Elk Grove man accused in I-80 shooting near Davis found mentally fit to stand trial

An Elk Grove man accused of firing gunshots that hit two vehicles last year on Interstate 80 near Davis has been deemed mentally fit to stand trial on two counts of attempted murder and several other felony charges.

Andre Chevill Wilson, 55, remained in custody Tuesday at the Yolo County Jail, where he’s been held without bail since his Feb. 10, 2022, arrest minutes after the shooting.

Along with the attempted murder charges, Yolo Superior Court records show Wilson faces charges of firing a gun at a vehicle, assault with a machine gun, unlawful possession of a machine gun, being a felon in possession of a firearm and ammunition and possession of an assault weapon. He also faces numerous enhancements, including allegedly using an assault weapon in the shooting.

Wilson’s trial was initially scheduled to start July 3, but that was canceled in June. The court ordered a mental competency evaluation after the county’s Public Defender’s Office declared a doubt that Wilson was mentally fit to assist in his own legal defense at trial, according to a June 21 filed court minute order.

On July 24, Wilson returned to court for a hearing to determine his mental competency.

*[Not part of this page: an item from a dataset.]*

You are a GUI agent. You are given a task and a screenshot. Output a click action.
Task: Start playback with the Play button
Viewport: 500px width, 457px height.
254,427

The court received a report from psychologist Sirintip Rhee that found Wilson to be mentally competent, according to the order.

Superior Court Judge Tom Dyer ordered Wilson’s trial to begin Oct. 23, and scheduled a trial readiness hearing Oct. 18.

The I-80 shooting occurred shortly after 6 a.m., when Wilson fired a gun at another motorist heading west on the freeway near the Mace Boulevard exit ramp, the California Highway Patrol said. Officers later determined the gunfire struck two vehicles; the occupants in those vehicles were not injured.

After the shooting, Wilson’s vehicle re-entered I-80 and headed west from the Mace Boulevard on-ramp, where his vehicle left the road and crashed into a fence, the CHP said. CHP officers, with help from other law enforcement agencies, found Wilson near the crash scene and took him into custody.

Wilson’s trial isn’t the only criminal case in Yolo County in which the defendant’s mental competency has come under question.

A jury has been paneled to determine whether Carlos Reales Dominguez is mentally fit to face charges in a series of brutal stabbings in Davis that killed two men and seriously wounded a homeless woman while she was in her tent. The brutal and seemingly random attacks in late April and early May had the college town gripped in fear until police announced Reales Dominguez’s arrest on May 4.

Testimony in Reales Dominguez’s competency trial is scheduled to resume Monday with Patricia Tyler on the witness stand. She’s a telehealth psychiatrist who provides mental health care via Zoom call for inmates at the Yolo County, and she recommended on June 21 that Reales Dominguez be given emergency antipsychotic medication instead of waiting for repeated hospital visits.

The jury will decide whether Reales Dominguez should be sent to a state hospital to restore his mental competency before he can return to faces charges of murder and attempted murder. The jurors also can determine the defendant is mentally fit and have the court proceed with his criminal case.